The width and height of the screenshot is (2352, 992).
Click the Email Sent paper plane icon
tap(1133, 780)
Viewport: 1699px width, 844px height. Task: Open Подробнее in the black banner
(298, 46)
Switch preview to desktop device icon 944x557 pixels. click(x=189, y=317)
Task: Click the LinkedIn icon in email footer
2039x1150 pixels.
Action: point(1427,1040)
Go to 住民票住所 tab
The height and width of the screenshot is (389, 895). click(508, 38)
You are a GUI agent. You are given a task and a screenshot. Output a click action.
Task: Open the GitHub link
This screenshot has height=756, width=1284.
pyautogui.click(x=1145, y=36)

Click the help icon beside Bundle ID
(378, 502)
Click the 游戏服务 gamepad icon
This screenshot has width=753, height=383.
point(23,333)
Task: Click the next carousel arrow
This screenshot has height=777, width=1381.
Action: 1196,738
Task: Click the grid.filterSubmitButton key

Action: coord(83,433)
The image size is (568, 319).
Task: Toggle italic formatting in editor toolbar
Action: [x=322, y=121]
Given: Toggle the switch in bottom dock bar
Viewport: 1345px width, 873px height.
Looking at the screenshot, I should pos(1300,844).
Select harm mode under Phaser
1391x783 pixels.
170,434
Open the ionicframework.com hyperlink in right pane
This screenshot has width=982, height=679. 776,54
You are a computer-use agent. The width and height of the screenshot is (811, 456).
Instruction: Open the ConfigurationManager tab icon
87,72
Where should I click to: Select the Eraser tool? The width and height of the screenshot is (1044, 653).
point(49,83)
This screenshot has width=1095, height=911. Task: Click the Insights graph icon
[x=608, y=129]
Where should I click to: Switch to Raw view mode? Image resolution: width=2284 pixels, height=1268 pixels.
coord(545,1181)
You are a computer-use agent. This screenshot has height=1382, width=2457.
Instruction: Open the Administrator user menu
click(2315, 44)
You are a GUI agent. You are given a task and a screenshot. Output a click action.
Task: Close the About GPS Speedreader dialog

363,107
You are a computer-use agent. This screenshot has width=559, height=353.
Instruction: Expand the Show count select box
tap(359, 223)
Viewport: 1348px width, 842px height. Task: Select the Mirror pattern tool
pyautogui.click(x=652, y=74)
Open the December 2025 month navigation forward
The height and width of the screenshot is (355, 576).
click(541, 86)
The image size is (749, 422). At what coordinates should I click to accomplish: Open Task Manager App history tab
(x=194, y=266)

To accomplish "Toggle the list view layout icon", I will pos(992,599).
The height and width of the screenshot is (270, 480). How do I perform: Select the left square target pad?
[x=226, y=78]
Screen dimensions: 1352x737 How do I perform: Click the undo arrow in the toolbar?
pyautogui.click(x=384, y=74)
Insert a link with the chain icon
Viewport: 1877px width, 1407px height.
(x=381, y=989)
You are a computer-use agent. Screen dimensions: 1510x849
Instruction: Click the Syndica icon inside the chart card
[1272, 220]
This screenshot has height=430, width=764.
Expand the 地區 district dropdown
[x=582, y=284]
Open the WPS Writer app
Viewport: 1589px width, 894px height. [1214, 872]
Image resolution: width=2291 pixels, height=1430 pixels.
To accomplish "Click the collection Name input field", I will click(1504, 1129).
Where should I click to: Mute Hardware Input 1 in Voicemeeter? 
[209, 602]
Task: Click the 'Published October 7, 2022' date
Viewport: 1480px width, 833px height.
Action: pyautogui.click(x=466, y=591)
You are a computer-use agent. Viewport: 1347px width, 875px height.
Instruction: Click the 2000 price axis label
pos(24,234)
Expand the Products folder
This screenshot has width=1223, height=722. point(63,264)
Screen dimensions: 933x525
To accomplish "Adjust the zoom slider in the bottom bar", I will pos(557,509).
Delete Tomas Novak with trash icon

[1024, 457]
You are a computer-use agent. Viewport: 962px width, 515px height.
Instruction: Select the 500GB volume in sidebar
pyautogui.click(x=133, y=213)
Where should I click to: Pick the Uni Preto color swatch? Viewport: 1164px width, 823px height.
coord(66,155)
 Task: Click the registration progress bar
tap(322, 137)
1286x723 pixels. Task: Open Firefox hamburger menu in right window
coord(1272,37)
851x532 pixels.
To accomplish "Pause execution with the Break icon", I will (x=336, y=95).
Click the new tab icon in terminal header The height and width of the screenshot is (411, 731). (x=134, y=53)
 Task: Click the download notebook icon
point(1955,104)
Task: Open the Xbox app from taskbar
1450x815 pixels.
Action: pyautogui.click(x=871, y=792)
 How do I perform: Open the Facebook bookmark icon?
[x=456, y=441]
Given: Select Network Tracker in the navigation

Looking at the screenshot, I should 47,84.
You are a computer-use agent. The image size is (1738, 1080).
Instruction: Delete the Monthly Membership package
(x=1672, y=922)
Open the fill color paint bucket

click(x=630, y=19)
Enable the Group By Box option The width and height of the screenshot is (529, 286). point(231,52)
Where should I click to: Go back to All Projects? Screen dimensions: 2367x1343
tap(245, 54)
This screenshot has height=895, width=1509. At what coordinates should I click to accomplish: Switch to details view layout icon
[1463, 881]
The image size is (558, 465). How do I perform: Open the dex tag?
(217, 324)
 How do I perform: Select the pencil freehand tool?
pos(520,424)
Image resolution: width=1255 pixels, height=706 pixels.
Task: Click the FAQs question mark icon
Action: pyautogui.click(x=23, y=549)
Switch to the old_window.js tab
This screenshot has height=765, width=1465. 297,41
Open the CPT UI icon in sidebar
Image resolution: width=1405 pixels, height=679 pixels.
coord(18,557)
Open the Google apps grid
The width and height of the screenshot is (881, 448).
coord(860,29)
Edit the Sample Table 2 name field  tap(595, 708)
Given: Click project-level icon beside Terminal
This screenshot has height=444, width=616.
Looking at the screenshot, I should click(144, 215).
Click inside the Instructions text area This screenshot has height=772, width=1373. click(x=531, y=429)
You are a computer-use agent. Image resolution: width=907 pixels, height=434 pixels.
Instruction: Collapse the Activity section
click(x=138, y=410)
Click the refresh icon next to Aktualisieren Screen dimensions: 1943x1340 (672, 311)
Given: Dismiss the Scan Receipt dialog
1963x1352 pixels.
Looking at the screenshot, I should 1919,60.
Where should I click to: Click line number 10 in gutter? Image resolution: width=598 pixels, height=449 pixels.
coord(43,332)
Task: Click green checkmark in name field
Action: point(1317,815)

—————

__Problem description__: In the records above, find each line that holds the word "next"; copy all such lines.

__Answer__:
Task: Click the next carousel arrow
Click the refresh icon next to Aktualisieren Screen dimensions: 1943x1340 (672, 311)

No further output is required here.